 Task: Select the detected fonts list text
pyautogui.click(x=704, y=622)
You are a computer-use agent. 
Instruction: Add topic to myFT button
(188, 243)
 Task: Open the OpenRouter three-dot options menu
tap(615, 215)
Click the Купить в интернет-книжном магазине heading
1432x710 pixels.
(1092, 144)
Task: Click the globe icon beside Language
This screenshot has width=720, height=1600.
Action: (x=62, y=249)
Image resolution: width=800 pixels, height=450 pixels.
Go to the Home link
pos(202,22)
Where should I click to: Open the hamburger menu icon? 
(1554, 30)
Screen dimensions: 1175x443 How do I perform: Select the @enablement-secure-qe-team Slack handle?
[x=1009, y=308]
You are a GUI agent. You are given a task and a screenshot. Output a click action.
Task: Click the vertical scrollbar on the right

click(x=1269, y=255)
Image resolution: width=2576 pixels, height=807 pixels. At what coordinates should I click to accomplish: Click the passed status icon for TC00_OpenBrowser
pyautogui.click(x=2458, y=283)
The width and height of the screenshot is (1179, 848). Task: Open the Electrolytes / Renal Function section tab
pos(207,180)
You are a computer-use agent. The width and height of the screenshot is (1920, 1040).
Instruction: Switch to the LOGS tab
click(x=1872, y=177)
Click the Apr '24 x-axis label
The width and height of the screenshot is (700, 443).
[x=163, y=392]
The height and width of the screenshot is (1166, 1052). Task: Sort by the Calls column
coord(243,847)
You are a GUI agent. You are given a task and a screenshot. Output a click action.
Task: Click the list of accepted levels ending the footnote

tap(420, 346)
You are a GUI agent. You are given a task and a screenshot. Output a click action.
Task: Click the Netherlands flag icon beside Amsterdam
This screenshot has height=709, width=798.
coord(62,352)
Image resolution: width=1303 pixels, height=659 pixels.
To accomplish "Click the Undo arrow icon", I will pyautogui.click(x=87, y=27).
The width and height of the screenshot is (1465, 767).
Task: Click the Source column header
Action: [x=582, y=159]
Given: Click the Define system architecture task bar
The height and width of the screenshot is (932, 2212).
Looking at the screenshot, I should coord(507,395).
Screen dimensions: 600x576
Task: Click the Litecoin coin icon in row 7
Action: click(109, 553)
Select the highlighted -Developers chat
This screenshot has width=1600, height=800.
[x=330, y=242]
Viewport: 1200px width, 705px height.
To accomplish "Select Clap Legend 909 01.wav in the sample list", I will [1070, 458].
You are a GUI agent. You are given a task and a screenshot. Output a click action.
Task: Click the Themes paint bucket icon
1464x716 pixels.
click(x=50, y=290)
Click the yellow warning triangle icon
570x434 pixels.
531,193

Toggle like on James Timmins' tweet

### About this task:
Copy out every record again, letter for letter.

### Answer for this exercise:
 Task: Select the detected fonts list text
pyautogui.click(x=704, y=622)
You are a computer-use agent. 
Instruction: Add topic to myFT button
(188, 243)
 Task: Open the OpenRouter three-dot options menu
tap(615, 215)
Click the Купить в интернет-книжном магазине heading
1432x710 pixels.
(1092, 144)
Task: Click the globe icon beside Language
This screenshot has width=720, height=1600.
Action: (x=62, y=249)
Image resolution: width=800 pixels, height=450 pixels.
Go to the Home link
pos(202,22)
Where should I click to: Open the hamburger menu icon? 
(1554, 30)
Screen dimensions: 1175x443 How do I perform: Select the @enablement-secure-qe-team Slack handle?
[x=1009, y=308]
You are a GUI agent. You are given a task and a screenshot. Output a click action.
Task: Click the vertical scrollbar on the right

click(x=1269, y=255)
Image resolution: width=2576 pixels, height=807 pixels. At what coordinates should I click to accomplish: Click the passed status icon for TC00_OpenBrowser
pyautogui.click(x=2458, y=283)
The width and height of the screenshot is (1179, 848). Task: Open the Electrolytes / Renal Function section tab
pos(207,180)
You are a computer-use agent. The width and height of the screenshot is (1920, 1040).
Instruction: Switch to the LOGS tab
click(x=1872, y=177)
Click the Apr '24 x-axis label
The width and height of the screenshot is (700, 443).
[x=163, y=392]
The height and width of the screenshot is (1166, 1052). Task: Sort by the Calls column
coord(243,847)
You are a GUI agent. You are given a task and a screenshot. Output a click action.
Task: Click the list of accepted levels ending the footnote

tap(420, 346)
You are a GUI agent. You are given a task and a screenshot. Output a click action.
Task: Click the Netherlands flag icon beside Amsterdam
This screenshot has height=709, width=798.
coord(62,352)
Image resolution: width=1303 pixels, height=659 pixels.
To accomplish "Click the Undo arrow icon", I will pyautogui.click(x=87, y=27).
The width and height of the screenshot is (1465, 767).
Task: Click the Source column header
Action: [x=582, y=159]
Given: Click the Define system architecture task bar
The height and width of the screenshot is (932, 2212).
Looking at the screenshot, I should coord(507,395).
Screen dimensions: 600x576
Task: Click the Litecoin coin icon in row 7
Action: click(109, 553)
Select the highlighted -Developers chat
This screenshot has width=1600, height=800.
[x=330, y=242]
Viewport: 1200px width, 705px height.
To accomplish "Select Clap Legend 909 01.wav in the sample list", I will [1070, 458].
You are a GUI agent. You are given a task and a screenshot. Output a click action.
Task: Click the Themes paint bucket icon
1464x716 pixels.
click(x=50, y=290)
Click the yellow warning triangle icon
570x434 pixels.
531,193

Toggle like on James Timmins' tweet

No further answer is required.